Author here. Edited the post to clarify that there were no unauthorized replies.

I did tell Fiu initially to reply to some emails as a test, but it was too expensive to maintain.

13 comments

cuchoi

How compatible is never replying with the threat model you are trying to avoid? Attack success is probably more likely when the attacker can iterate based on replies or engage in multi-turn conversations. Here they’re just taking stabs in the dark with no feedback. Does that accurately represent the access a real attacker might have?

cuchoi 8 hours ago
In my case, it is realistic as my agents don't have permissions to reply to emails. But you correctly point out this doesn't cover all cases.
Having the agent reply would have been more fun and a better excercise, but too expensive.
- microgpt 1 hour ago
  
  You've proven that an agent that doesn't read emails and doesn't reply to emails can't exfiltrwte data by email. Is that a useful test?
  
  1 reply →
- johndhi 8 hours ago
  
  What makes it expensive to reply to an email?
  Customer service software regularly uses AI responses for email.
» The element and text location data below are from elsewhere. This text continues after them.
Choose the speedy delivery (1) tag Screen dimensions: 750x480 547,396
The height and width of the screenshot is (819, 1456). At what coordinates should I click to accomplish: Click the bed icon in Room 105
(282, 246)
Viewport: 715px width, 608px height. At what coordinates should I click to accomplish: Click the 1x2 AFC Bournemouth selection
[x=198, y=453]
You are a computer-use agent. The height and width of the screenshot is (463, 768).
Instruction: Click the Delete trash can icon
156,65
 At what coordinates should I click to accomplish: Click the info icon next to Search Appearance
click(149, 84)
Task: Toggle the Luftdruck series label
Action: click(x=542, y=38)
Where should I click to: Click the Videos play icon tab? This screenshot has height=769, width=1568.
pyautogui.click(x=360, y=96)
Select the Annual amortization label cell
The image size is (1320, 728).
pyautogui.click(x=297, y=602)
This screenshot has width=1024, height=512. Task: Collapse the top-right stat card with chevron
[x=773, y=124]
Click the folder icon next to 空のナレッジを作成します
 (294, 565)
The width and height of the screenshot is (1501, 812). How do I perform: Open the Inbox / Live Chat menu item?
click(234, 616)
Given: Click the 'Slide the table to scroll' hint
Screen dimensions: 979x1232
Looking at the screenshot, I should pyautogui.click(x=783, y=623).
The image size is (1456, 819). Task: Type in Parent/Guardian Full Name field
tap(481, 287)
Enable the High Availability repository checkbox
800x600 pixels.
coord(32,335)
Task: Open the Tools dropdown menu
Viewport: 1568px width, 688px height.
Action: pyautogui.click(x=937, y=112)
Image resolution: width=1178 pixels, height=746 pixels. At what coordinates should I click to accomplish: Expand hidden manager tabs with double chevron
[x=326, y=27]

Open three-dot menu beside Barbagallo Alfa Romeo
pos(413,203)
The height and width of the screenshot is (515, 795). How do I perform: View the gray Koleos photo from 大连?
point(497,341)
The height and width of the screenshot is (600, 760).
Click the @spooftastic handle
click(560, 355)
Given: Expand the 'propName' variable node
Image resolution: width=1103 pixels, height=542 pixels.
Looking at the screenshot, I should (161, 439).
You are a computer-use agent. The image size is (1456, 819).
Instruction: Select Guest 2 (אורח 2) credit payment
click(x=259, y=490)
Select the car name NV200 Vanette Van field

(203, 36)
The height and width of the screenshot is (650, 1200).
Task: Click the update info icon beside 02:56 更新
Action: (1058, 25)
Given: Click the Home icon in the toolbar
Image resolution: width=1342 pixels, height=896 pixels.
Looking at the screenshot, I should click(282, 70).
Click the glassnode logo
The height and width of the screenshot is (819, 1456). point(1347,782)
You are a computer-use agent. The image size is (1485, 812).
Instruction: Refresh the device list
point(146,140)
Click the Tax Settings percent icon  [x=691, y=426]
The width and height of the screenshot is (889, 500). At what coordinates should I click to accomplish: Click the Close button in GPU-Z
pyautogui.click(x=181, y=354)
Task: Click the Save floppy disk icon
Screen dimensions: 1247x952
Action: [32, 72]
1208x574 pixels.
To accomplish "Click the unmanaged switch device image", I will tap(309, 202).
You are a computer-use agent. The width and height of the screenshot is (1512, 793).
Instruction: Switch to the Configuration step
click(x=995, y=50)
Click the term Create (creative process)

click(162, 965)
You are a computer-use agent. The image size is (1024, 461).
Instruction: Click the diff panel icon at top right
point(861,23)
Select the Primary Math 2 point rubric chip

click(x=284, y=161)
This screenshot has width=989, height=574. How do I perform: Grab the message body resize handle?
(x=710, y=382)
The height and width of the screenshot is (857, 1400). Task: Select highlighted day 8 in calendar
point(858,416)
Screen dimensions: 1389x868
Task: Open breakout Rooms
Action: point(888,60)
Is the issue that your agent using the claw for more than needed (like it's clicking send rather than just accessing an API?)
  
  4 replies →
- xgulfie 6 hours ago
  
  I feel like your agent being unable to respond to the emails and not spelling that out renders your whole thing almost completely moot
  This is like saying "try to hack my computer and steal my crypto wallet" but your computer can't send any packets
  
  1 reply →
- Tepix 6 hours ago
  
  Well, how difficult is it to switch to something (much) cheaper like DeepSeek v4 flash?

saberience 7 hours ago

Right, all the people who had actual jailbreaks to Opus 4.8 decided to use them on your experiment.

Think about it man, your test proved nothing. All it showed is that people who know nothing about jailbreaking, and tried casually, couldn't jailbreak Opus.

Do you think NSA or Mossad was trying to jailbreak your OpenClaw?